Humility amongst the early Christians was a puzzle to observers who were in the classical culture, because they were encouraging people to downgrade themselves. And I suppose the head-on conflict over this issue is embodied in the life of Paul the Apostle. In his previous life, he’d been a very important man with high responsibilities and admired and so on, a man of great action. And when he was struck down on the Damascus road, his life was turned upside down, and the voice said to him, “I am Jesus, whom you are persecuting.”

And he lived for years contemplating what a catastrophic and appalling situation he was in. And then when he started to preach to his own converts in Corinth, particularly in the Second Letter to the Corinthians, he launched a searing attack on them – his own converts – because they wanted him still to be an important man, they wanted him to deliver his message properly in the correct rhetorical style.

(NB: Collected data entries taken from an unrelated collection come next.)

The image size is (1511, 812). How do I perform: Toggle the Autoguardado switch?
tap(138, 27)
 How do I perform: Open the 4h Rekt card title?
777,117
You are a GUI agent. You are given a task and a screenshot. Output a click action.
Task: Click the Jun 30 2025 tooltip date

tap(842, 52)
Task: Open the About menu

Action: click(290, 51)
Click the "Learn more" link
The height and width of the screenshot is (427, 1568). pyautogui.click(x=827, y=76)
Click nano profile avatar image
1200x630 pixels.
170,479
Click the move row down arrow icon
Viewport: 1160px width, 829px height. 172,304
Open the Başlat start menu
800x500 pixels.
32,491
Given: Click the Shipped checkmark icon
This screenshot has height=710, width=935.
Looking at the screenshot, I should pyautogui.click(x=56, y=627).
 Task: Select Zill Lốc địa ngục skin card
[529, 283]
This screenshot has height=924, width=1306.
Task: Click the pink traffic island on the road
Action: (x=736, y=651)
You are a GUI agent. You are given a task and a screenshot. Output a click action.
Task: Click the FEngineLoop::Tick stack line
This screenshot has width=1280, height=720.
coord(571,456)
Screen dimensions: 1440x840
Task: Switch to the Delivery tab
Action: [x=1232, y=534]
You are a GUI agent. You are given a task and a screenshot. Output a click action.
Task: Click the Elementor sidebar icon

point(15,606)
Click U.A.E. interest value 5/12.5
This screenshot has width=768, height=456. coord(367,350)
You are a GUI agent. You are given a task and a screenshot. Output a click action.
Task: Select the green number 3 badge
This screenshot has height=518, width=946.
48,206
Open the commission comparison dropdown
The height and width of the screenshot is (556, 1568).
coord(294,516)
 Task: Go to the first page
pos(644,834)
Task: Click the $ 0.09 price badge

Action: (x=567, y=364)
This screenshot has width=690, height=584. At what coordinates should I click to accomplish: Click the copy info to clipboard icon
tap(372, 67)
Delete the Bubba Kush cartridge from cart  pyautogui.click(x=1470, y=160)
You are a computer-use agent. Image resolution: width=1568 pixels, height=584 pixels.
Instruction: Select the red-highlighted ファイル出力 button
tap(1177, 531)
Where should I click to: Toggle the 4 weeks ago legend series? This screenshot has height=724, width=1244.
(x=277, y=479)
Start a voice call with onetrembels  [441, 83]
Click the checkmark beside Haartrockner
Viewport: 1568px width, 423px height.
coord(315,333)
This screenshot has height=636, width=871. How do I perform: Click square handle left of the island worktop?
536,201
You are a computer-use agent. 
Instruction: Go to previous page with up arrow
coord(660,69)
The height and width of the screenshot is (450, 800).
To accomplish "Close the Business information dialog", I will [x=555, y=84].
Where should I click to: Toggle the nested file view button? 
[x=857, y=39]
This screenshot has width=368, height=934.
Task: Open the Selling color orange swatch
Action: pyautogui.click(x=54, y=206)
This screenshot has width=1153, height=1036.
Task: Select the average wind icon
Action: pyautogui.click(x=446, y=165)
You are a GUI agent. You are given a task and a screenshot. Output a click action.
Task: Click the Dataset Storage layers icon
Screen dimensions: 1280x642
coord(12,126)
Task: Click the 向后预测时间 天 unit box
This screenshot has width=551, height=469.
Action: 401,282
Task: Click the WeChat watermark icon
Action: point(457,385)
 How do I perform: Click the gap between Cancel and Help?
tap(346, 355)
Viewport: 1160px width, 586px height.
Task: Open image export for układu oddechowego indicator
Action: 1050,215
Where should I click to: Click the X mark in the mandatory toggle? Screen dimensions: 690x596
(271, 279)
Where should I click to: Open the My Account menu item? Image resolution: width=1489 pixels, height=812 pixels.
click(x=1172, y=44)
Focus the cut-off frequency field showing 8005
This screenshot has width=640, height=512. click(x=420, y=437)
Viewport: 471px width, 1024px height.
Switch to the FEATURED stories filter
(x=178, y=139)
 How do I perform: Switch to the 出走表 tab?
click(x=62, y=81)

And he answered that by lampooning the correct historical style and boasting to them – as a great man should do – boasting to them of his humiliation. He actually challenges them on this very issue and says, “You are requiring me to boast”, and he boasts of his sufferings and the defeats and hardships and everything like that. And he deliberately mimics and satirises by that the well-established conventions of the proper things to boast about. You boast, of course, about achievements – so he boasts about his defeats. And he does that, we know precisely why, because he identifies himself personally with a humiliated Messiah.

And the reason why Paul does that, in my opinion, is that, as the champion of the authorities against the apostolic mission as he had once been, he knew that the crucifixion of Jesus proved he was not Christ, because Christ was to be the great saviour of Israel and he would rule – as indeed Jesus had said in his teaching – the coming kingdom, he was to be a great one in the kingdom. But instead he was reduced to a humiliating death.

And Paul learned, through his own conversion, the deep meaning of that – that it was in the sacrifice of the Messiah that God redeemed his people. And Paul shared in his own life a sense of the meaning of humiliation when he says things like, “I am crucified with Christ”. He wasn’t actually crucified, but what he means is that, just as the crucifixion of Jesus, he now knows, is the way in which God has redeemed people through suffering, he, Paul, sees his own sufferings as the proper place for him to be – that is, humiliated in the world’s eyes. And he will boast of that.